START Source records

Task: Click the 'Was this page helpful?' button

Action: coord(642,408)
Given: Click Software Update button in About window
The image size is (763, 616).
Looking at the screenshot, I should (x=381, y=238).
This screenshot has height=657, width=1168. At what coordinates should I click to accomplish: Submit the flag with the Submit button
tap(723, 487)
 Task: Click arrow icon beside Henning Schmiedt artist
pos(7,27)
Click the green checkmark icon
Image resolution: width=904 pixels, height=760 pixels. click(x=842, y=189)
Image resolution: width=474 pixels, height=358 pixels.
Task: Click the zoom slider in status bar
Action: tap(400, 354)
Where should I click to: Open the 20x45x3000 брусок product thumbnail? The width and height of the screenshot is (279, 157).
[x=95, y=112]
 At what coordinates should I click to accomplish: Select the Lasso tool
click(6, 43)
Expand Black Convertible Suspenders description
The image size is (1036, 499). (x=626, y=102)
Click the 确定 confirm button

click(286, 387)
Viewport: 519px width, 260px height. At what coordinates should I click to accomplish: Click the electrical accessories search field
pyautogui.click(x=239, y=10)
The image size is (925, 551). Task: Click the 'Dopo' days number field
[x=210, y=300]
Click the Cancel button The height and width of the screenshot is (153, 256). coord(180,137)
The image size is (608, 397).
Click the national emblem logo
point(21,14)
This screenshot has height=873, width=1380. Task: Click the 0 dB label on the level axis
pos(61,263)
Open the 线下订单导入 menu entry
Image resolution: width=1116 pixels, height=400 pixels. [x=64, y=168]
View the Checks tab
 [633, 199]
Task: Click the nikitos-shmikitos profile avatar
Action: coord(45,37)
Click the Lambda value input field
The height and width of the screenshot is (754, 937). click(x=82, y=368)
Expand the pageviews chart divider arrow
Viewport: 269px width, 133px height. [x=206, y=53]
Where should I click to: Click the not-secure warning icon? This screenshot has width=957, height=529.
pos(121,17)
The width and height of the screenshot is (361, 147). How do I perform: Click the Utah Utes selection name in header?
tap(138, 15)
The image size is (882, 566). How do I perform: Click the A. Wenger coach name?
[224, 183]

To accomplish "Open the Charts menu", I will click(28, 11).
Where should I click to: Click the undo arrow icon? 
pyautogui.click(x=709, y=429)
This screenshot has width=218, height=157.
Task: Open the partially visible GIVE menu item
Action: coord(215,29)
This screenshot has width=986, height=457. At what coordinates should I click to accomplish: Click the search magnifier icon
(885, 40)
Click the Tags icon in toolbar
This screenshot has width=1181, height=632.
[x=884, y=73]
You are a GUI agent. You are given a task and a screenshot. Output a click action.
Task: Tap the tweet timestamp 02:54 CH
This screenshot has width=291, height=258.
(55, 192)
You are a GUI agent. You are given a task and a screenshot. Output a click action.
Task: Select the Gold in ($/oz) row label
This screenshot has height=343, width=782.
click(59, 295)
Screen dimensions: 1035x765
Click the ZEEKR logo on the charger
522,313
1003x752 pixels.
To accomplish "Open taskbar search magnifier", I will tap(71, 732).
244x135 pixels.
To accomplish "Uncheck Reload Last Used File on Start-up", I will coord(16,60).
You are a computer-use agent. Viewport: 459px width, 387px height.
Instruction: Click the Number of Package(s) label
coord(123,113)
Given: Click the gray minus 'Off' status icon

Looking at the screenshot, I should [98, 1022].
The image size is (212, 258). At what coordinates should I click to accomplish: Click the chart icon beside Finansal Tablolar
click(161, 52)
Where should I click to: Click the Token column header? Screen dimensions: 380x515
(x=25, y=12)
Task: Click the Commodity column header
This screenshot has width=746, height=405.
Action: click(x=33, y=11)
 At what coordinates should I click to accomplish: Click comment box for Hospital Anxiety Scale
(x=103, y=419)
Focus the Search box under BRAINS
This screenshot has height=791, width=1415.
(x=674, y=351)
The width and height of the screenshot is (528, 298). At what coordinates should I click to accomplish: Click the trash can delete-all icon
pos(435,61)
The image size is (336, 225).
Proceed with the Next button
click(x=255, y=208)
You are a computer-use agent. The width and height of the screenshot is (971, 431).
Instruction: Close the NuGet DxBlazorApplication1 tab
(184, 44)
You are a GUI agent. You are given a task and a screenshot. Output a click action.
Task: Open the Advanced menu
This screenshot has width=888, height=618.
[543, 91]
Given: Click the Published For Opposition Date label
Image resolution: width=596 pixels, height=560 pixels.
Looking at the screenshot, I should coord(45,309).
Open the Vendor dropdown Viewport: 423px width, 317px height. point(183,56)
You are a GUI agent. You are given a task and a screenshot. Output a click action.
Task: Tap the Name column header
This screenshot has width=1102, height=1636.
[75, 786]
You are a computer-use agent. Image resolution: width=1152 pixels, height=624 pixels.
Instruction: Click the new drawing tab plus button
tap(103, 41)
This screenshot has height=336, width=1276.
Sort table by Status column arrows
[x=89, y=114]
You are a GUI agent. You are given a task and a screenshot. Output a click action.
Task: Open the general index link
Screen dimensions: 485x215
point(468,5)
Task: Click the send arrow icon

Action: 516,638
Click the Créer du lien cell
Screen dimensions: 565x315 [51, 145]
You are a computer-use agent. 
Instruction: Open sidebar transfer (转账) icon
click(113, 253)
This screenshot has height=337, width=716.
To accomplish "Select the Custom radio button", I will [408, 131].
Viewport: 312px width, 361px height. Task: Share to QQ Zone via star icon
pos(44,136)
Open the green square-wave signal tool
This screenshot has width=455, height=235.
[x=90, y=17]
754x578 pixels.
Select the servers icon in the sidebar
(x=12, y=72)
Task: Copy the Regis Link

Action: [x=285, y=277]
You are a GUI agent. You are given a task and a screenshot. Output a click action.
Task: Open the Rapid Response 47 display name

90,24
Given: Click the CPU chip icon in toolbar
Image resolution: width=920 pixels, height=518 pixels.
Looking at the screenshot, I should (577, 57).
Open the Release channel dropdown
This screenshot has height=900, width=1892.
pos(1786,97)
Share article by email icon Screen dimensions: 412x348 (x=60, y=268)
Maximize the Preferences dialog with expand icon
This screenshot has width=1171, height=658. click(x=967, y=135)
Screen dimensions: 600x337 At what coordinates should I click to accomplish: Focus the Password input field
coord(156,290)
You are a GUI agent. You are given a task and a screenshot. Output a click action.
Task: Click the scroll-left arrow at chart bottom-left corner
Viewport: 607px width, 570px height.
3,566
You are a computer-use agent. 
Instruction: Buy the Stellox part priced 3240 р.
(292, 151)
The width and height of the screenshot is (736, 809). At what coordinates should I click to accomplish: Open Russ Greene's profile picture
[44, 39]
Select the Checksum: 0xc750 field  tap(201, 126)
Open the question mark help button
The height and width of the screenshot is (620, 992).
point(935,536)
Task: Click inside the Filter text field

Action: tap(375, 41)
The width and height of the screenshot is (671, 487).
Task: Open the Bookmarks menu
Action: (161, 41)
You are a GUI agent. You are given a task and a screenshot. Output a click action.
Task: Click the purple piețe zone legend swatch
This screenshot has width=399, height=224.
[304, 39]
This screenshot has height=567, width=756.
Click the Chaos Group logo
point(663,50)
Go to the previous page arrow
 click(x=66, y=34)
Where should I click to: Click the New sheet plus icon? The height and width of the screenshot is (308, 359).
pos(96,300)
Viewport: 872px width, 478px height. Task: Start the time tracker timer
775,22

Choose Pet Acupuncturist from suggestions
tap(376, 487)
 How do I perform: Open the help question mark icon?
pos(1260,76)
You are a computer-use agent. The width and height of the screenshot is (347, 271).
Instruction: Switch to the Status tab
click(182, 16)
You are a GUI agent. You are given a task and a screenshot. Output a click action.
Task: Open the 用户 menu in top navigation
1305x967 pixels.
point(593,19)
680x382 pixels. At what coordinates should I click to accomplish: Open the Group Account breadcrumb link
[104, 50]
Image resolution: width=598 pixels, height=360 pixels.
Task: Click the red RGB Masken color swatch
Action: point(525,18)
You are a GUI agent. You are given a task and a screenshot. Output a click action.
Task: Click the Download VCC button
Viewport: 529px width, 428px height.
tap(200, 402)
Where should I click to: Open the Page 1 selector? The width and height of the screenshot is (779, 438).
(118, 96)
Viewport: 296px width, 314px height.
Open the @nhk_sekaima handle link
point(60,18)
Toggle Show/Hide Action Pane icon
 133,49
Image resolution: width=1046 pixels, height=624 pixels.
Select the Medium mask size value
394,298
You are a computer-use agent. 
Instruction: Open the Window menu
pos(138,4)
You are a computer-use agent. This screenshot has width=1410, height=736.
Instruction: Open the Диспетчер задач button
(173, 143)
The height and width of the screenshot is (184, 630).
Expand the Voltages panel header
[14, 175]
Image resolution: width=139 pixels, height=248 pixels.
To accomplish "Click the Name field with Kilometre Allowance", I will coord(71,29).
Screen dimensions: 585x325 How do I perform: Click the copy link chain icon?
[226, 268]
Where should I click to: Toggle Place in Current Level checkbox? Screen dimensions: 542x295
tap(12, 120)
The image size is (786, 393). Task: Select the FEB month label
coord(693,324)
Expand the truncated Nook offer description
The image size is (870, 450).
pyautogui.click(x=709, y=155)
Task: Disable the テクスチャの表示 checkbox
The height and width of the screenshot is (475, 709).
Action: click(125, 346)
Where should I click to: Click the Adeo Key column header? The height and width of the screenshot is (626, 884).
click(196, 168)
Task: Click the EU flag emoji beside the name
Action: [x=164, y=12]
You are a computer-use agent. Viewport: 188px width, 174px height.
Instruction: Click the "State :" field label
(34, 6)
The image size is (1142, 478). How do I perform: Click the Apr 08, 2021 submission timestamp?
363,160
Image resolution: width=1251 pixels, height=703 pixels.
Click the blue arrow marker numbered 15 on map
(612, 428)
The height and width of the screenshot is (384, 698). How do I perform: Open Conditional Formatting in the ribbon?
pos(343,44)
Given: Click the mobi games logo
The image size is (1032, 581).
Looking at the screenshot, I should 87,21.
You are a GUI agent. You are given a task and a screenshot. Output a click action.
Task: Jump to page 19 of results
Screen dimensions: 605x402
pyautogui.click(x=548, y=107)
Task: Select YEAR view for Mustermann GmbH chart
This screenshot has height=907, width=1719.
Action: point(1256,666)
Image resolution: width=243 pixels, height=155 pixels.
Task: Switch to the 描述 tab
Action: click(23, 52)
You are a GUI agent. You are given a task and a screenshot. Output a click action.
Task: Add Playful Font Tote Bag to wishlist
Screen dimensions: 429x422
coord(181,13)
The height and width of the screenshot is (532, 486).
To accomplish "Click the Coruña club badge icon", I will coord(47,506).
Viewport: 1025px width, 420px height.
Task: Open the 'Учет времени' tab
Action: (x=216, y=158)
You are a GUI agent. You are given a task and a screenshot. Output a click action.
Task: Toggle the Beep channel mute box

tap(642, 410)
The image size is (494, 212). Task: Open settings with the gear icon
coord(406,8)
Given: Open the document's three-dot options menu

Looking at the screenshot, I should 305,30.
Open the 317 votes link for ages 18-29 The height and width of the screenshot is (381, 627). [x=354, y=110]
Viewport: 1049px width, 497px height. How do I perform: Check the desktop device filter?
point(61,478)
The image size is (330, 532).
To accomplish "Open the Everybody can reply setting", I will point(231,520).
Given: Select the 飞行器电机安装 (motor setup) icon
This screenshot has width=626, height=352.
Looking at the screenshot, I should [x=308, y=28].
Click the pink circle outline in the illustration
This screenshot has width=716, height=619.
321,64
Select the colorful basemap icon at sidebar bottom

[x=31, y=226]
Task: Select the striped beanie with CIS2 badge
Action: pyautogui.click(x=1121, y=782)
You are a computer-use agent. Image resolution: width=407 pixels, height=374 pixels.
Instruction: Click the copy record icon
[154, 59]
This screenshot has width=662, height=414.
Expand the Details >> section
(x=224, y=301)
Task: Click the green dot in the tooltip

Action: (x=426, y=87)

END Source records

Go through the material above and return each line that holds the word "dropdown".

Open the Vendor dropdown Viewport: 423px width, 317px height. point(183,56)
Open the Release channel dropdown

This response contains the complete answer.